[[ EXERCISE MATERIALS, beginning ]]
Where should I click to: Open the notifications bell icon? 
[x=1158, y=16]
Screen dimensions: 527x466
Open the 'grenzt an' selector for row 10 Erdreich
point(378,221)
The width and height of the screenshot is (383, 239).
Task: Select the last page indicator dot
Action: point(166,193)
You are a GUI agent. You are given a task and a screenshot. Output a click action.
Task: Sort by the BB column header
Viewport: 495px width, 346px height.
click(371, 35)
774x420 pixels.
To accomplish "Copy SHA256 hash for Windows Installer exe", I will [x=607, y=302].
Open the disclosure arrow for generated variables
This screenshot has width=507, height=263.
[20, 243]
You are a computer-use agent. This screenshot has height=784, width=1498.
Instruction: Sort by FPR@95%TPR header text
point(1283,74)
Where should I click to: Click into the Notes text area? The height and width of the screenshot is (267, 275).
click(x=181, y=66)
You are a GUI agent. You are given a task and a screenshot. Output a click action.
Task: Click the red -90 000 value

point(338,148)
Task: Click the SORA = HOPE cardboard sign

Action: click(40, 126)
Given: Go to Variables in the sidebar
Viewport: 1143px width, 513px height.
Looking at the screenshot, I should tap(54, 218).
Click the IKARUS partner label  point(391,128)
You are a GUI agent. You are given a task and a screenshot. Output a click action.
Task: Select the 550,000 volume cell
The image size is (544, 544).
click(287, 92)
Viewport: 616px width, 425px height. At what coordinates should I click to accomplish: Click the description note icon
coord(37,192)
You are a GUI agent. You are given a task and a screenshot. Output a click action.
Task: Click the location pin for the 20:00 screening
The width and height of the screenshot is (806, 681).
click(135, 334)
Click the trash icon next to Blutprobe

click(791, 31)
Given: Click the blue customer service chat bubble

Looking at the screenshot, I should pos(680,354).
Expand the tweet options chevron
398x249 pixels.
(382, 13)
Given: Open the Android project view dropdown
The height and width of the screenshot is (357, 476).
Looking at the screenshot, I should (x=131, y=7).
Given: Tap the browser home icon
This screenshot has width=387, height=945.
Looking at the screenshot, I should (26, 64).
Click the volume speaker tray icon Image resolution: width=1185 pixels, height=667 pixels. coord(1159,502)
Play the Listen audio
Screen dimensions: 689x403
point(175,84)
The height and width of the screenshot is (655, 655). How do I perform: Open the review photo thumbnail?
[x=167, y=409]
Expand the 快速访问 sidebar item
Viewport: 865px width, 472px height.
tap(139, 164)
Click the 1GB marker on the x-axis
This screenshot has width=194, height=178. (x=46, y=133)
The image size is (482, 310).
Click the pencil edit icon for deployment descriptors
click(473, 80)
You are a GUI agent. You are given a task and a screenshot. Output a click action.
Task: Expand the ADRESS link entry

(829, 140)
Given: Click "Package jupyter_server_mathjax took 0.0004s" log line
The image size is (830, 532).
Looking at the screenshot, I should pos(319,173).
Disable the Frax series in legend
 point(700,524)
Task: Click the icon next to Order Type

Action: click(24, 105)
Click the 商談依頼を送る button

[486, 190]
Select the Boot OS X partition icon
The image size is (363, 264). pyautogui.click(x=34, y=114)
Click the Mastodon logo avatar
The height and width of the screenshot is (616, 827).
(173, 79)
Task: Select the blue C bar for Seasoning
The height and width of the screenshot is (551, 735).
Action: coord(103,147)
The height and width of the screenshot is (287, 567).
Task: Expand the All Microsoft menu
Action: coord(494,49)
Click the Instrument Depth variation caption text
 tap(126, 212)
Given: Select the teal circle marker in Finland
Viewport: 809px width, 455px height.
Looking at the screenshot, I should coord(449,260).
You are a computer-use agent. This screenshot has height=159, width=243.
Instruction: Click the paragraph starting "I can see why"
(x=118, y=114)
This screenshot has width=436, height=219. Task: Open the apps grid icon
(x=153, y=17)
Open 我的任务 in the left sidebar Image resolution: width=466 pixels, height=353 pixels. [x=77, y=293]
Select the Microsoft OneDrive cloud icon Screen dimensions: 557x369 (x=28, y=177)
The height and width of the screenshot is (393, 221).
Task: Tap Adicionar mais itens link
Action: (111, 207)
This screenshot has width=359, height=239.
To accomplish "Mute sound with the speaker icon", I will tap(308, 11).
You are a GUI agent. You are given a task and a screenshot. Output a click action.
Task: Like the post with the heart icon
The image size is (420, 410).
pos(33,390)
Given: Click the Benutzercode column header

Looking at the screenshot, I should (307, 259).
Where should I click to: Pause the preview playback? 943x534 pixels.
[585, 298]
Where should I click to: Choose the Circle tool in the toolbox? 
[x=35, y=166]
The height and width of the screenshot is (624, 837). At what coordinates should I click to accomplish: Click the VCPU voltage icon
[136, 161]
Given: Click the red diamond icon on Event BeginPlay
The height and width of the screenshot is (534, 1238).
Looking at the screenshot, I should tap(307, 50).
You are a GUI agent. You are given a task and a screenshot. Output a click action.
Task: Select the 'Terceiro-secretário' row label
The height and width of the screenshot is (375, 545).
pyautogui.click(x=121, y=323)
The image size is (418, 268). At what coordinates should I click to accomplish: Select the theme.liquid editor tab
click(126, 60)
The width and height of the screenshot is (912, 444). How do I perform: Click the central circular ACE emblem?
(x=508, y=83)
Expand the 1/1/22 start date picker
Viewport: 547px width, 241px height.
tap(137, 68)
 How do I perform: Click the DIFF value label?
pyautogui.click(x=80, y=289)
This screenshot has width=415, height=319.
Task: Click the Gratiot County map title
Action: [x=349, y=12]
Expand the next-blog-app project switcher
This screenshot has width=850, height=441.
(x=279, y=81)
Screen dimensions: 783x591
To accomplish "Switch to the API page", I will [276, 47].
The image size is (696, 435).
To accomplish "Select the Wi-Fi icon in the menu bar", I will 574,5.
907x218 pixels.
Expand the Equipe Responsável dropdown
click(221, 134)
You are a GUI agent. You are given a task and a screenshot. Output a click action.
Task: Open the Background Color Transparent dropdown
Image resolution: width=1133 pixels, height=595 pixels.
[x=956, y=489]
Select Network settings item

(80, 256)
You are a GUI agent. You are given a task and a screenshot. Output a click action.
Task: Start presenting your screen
[[ EXERCISE MATERIALS, end ]]
_WHAT THE EXERCISE ASKS_
Could you repeat every record above exactly as it stands?

_SOLUTION_
Where should I click to: Open the notifications bell icon? 
[x=1158, y=16]
Screen dimensions: 527x466
Open the 'grenzt an' selector for row 10 Erdreich
point(378,221)
The width and height of the screenshot is (383, 239).
Task: Select the last page indicator dot
Action: point(166,193)
You are a GUI agent. You are given a task and a screenshot. Output a click action.
Task: Sort by the BB column header
Viewport: 495px width, 346px height.
click(371, 35)
774x420 pixels.
To accomplish "Copy SHA256 hash for Windows Installer exe", I will [x=607, y=302].
Open the disclosure arrow for generated variables
This screenshot has width=507, height=263.
[20, 243]
You are a computer-use agent. This screenshot has height=784, width=1498.
Instruction: Sort by FPR@95%TPR header text
point(1283,74)
Where should I click to: Click into the Notes text area? The height and width of the screenshot is (267, 275).
click(x=181, y=66)
You are a GUI agent. You are given a task and a screenshot. Output a click action.
Task: Click the red -90 000 value

point(338,148)
Task: Click the SORA = HOPE cardboard sign

Action: click(40, 126)
Given: Go to Variables in the sidebar
Viewport: 1143px width, 513px height.
Looking at the screenshot, I should tap(54, 218).
Click the IKARUS partner label  point(391,128)
You are a GUI agent. You are given a task and a screenshot. Output a click action.
Task: Select the 550,000 volume cell
The image size is (544, 544).
click(287, 92)
Viewport: 616px width, 425px height. At what coordinates should I click to accomplish: Click the description note icon
coord(37,192)
You are a GUI agent. You are given a task and a screenshot. Output a click action.
Task: Click the location pin for the 20:00 screening
The width and height of the screenshot is (806, 681).
click(135, 334)
Click the trash icon next to Blutprobe

click(791, 31)
Given: Click the blue customer service chat bubble

Looking at the screenshot, I should pos(680,354).
Expand the tweet options chevron
398x249 pixels.
(382, 13)
Given: Open the Android project view dropdown
The height and width of the screenshot is (357, 476).
Looking at the screenshot, I should (x=131, y=7).
Given: Tap the browser home icon
This screenshot has width=387, height=945.
Looking at the screenshot, I should (26, 64).
Click the volume speaker tray icon Image resolution: width=1185 pixels, height=667 pixels. coord(1159,502)
Play the Listen audio
Screen dimensions: 689x403
point(175,84)
The height and width of the screenshot is (655, 655). How do I perform: Open the review photo thumbnail?
[x=167, y=409]
Expand the 快速访问 sidebar item
Viewport: 865px width, 472px height.
tap(139, 164)
Click the 1GB marker on the x-axis
This screenshot has width=194, height=178. (x=46, y=133)
The image size is (482, 310).
Click the pencil edit icon for deployment descriptors
click(473, 80)
You are a GUI agent. You are given a task and a screenshot. Output a click action.
Task: Expand the ADRESS link entry

(829, 140)
Given: Click "Package jupyter_server_mathjax took 0.0004s" log line
The image size is (830, 532).
Looking at the screenshot, I should pos(319,173).
Disable the Frax series in legend
 point(700,524)
Task: Click the icon next to Order Type

Action: click(24, 105)
Click the 商談依頼を送る button

[486, 190]
Select the Boot OS X partition icon
The image size is (363, 264). pyautogui.click(x=34, y=114)
Click the Mastodon logo avatar
The height and width of the screenshot is (616, 827).
(173, 79)
Task: Select the blue C bar for Seasoning
The height and width of the screenshot is (551, 735).
Action: coord(103,147)
The height and width of the screenshot is (287, 567).
Task: Expand the All Microsoft menu
Action: coord(494,49)
Click the Instrument Depth variation caption text
 tap(126, 212)
Given: Select the teal circle marker in Finland
Viewport: 809px width, 455px height.
Looking at the screenshot, I should coord(449,260).
You are a computer-use agent. This screenshot has height=159, width=243.
Instruction: Click the paragraph starting "I can see why"
(x=118, y=114)
This screenshot has width=436, height=219. Task: Open the apps grid icon
(x=153, y=17)
Open 我的任务 in the left sidebar Image resolution: width=466 pixels, height=353 pixels. [x=77, y=293]
Select the Microsoft OneDrive cloud icon Screen dimensions: 557x369 (x=28, y=177)
The height and width of the screenshot is (393, 221).
Task: Tap Adicionar mais itens link
Action: (111, 207)
This screenshot has width=359, height=239.
To accomplish "Mute sound with the speaker icon", I will tap(308, 11).
You are a GUI agent. You are given a task and a screenshot. Output a click action.
Task: Like the post with the heart icon
The image size is (420, 410).
pos(33,390)
Given: Click the Benutzercode column header

Looking at the screenshot, I should (307, 259).
Where should I click to: Pause the preview playback? 943x534 pixels.
[585, 298]
Where should I click to: Choose the Circle tool in the toolbox? 
[x=35, y=166]
The height and width of the screenshot is (624, 837). At what coordinates should I click to accomplish: Click the VCPU voltage icon
[136, 161]
Given: Click the red diamond icon on Event BeginPlay
The height and width of the screenshot is (534, 1238).
Looking at the screenshot, I should tap(307, 50).
You are a GUI agent. You are given a task and a screenshot. Output a click action.
Task: Select the 'Terceiro-secretário' row label
The height and width of the screenshot is (375, 545).
pyautogui.click(x=121, y=323)
The image size is (418, 268). At what coordinates should I click to accomplish: Select the theme.liquid editor tab
click(126, 60)
The width and height of the screenshot is (912, 444). How do I perform: Click the central circular ACE emblem?
(x=508, y=83)
Expand the 1/1/22 start date picker
Viewport: 547px width, 241px height.
tap(137, 68)
 How do I perform: Click the DIFF value label?
pyautogui.click(x=80, y=289)
This screenshot has width=415, height=319.
Task: Click the Gratiot County map title
Action: [x=349, y=12]
Expand the next-blog-app project switcher
This screenshot has width=850, height=441.
(x=279, y=81)
Screen dimensions: 783x591
To accomplish "Switch to the API page", I will [276, 47].
The image size is (696, 435).
To accomplish "Select the Wi-Fi icon in the menu bar", I will 574,5.
907x218 pixels.
Expand the Equipe Responsável dropdown
click(221, 134)
You are a GUI agent. You are given a task and a screenshot. Output a click action.
Task: Open the Background Color Transparent dropdown
Image resolution: width=1133 pixels, height=595 pixels.
[x=956, y=489]
Select Network settings item

(80, 256)
You are a GUI agent. You are given a task and a screenshot. Output a click action.
Task: Start presenting your screen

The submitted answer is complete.